According to the predictions of people like Ehrlich, William and Paul Paddock, and other authors between the late 1950s and early 1970s, human population would have been about 16 billion by 2010, with the only possible reason to not hit that number being massive worldwide famines in the 1970s, '80s and '90s.

No such famines occurred.
:confused: :confused:

If Ehrlich had predicted that it would rain on Monday, and it did not rain on Monday, does it follow that it won't rain on Thursday either?
If I made a number of arguments, and you found that one unconvincing, did that invalidate my other arguments? Because I note you haven't addressed them.

Ehrlich predicted that each day it would rain more than it did the day before, and that that trend would continue until we all drowned.

Then the rain stopped. And there's no rain forecast. But his acolytes are still insisting that we build boats, to the exclusion of any other activities. That's insane.
If you agree that such reasoning would be a nonsensical "syllogism", then kindly explain how Ehrlich's failed prediction has any relevance whatsoever to the thread topic.

Because it was hugely influential, and has left us with a generation of people who remain convinced that population growth is a major problem, even after that problem has demonstrably been solved.

Exhibit A: You.
 
Sir Isaac Newton espoused the atomic theory of matter but he got some details wrong. Does that mean that matter is NOT composed of atoms? :confused:
If I made a number of arguments, and you found that one unconvincing, did that invalidate my other arguments? Because I note you haven't addressed them.

I have attempted to convince you your other arguments are faulty, but no progress is being made. :) By the way, did you have any comment on insect extinction besides "people aren't insects"?

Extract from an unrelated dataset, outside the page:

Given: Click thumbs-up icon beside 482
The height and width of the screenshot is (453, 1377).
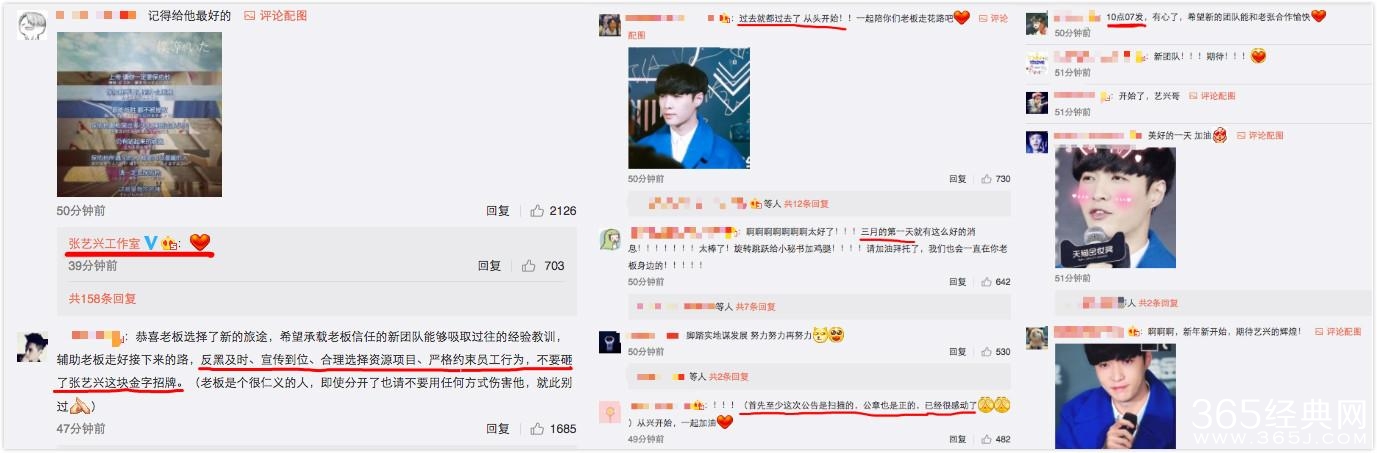Looking at the screenshot, I should tap(986, 439).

And I do NOT appreciate being called a blind follower of Ehrlich, or profiteering from a scare campaign! You don't know me, but I amused myself 55+ years ago by facetiously computing how long it would take humanity's expansion to exceed the speed of light. My concern about human impact on the planet comes from recent readings, not the 1960's.

You still haven't demonstrated an understanding of the difference between sustainable and unsustainable usage. You apparently think helium is the only non-renewable. You refuse to acknowledge that renewable power (hydroelectric, wind, etc.) would be adequate to service lower populations.

Also wrong is your claim that almost all CO2 is emitted by the rich. India emits about eight times as much CO2 as France. France emits more per capita, but about 2.6X, not 10X.

Over-population is ALREADY a problem. Climate change IS occurring. Important habitats, even in the oceans, HAVE been destroyed. Species ARE going extinct at an alarming rate. Water tables, topsoil, phosphate deposits ARE being depleted.

Once-abundant resources will experience shortages. Coal and petroleum have uses other than polluting the atmosphere, but will become harder to obtain. Rare earth elements useful to technology will become more expensive. And all for what? Is maximizing population a worthy goal?
 
"Maximizing population" isn't anyone's goal...

The problem is that trying to reduce by any means other than what is already being tried it is unethical, and doesn't actually solve any of the problems you mentioned anyway. Peabody Energy doesn't check the local population statistics before laying a new shaft, they check the market prices. Killing poor people might cause the price to go down a bit for a few years, but it won't change the scarcity of the resource and the bottomless hunger of the wealthy classes; eventually, the value of the resource will bounce back up. So you'll have committed your crimes for no good reason.